Albert Einstein - Comments
From LoveToKnow 1911
On 24-October-2006, I created a "2006 Overview" about Albert Einstein.
Albert Einstein (1879-1955) was a German-American physicist who developed the Special Theory and General Theory of Relativity and won the Nobel Prize for Physics in 1921 for his explanation of the photoelectric effect.
Albert Einstein described himself as a "fanatical believer in the method logical simplicity" to seek simplified ways to combine various aspects into a unified view. He advocated development of the Unified Field Theory as such a concept. Einstein is considered a theoretician, as contrasted to experimentalists, in advocating the use of deduction in science, which had relatively limited use in the 20th Century, in fields such as computer software development that relied largely on inductive, trial-and-error methods to learn how to develop better software for users and applications, although some computer research documented deductive, cause-and-effect relationships in software performance and user frustration.
Einstein supported the concept of the United Nations as a confederation of nations, to prevent further nuclear wars, by a confederated negotiation among countries, rather than by a superpower victor dictating to other countries. Einstein also advocated socialism (in some forms) to handle the growing "planetary system of production and consumption" etc.

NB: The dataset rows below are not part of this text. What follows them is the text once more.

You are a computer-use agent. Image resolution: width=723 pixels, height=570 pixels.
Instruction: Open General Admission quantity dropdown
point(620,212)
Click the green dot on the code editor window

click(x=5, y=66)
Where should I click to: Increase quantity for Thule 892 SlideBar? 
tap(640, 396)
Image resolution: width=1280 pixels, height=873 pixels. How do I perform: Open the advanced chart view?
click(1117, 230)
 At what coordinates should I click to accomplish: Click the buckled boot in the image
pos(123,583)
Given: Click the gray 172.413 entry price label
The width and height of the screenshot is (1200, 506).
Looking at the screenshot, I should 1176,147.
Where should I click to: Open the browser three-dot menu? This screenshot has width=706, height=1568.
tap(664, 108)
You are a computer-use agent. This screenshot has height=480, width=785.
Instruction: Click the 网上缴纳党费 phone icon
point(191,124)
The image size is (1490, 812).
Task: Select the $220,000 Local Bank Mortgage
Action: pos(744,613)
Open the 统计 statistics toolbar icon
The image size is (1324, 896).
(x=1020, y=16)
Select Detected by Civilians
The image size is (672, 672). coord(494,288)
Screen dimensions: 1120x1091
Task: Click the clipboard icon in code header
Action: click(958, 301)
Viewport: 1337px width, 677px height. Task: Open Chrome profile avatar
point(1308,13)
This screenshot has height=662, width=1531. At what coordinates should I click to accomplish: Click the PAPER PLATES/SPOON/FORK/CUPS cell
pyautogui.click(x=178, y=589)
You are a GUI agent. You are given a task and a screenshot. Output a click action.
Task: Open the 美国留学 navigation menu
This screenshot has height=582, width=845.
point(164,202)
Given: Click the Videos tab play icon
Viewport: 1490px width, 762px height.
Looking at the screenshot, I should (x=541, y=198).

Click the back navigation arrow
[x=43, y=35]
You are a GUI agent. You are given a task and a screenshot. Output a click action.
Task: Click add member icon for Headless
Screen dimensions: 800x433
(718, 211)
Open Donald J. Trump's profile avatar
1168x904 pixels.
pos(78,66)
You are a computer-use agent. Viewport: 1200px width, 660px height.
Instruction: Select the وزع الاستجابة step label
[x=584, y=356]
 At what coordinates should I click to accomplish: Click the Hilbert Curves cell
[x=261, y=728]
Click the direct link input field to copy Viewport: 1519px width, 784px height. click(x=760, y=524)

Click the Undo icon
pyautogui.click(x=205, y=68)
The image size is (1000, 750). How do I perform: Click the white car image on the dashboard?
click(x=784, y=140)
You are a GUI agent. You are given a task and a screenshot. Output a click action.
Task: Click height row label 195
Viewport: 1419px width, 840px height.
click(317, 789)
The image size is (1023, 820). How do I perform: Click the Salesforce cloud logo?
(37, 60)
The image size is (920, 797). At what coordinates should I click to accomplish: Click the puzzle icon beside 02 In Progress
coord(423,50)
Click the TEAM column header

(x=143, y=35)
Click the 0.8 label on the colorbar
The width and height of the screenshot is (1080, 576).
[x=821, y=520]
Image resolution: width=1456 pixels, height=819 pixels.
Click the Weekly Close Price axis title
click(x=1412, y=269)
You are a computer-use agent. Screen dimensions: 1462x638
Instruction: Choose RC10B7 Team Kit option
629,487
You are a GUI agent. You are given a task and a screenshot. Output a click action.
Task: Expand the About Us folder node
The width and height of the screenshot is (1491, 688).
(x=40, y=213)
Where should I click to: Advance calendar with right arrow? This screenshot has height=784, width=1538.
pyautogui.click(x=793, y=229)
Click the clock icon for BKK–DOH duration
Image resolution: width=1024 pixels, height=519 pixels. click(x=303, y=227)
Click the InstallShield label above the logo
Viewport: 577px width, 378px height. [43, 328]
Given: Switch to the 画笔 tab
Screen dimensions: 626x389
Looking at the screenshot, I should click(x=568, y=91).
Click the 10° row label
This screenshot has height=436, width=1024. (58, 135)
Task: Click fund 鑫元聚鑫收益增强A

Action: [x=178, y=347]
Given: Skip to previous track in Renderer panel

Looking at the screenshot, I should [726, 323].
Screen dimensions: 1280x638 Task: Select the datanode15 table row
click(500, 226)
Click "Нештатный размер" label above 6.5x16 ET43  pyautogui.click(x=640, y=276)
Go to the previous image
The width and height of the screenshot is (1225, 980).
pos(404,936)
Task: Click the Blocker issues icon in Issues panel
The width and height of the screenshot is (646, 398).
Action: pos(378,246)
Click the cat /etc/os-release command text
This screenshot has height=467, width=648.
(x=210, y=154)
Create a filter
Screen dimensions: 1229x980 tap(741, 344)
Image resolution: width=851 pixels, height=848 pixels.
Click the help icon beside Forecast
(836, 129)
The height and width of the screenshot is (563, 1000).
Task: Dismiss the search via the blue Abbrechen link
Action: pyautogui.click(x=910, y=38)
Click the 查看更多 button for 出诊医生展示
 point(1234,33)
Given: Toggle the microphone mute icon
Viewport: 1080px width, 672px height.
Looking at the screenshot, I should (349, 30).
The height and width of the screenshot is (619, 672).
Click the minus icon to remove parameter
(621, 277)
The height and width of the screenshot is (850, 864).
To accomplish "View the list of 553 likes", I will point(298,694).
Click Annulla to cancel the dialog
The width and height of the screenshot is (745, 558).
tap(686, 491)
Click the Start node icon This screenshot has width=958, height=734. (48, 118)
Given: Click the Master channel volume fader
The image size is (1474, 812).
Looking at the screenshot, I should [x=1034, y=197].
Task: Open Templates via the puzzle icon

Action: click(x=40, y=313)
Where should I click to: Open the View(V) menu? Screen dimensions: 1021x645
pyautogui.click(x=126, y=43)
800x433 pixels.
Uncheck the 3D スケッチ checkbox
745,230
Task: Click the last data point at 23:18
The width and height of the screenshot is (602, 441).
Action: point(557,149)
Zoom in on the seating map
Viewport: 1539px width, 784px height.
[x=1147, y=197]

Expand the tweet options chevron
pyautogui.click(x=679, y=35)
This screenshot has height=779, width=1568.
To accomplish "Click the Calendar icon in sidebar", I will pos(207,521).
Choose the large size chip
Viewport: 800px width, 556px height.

In April 1943, Albert Einstein made a public radio speech, in English (rather than his native German language), warning of the impending doom faced by Jewish people by NAZI Germany, more than 2 years prior to the end of World War II. After World War II, Einstein spoke against the American military plan to censor all further scientific work as becoming military-secret research, a position which prevailed in allowing public universities and businesses to perform open scientific research with open discussions. Describing scientific "FREEDOM" in his book "OUT OF MY LATER YEARS" Einstein explained, "scientific endeavor is a natural whole, the parts of which mutually support one another in a way which, to be sure, no one can anticipate."
In 1999, Albert Einstein was selected as Time Magazine's "Man of the Millennium" for the 2nd millennium (years from 1001-2000).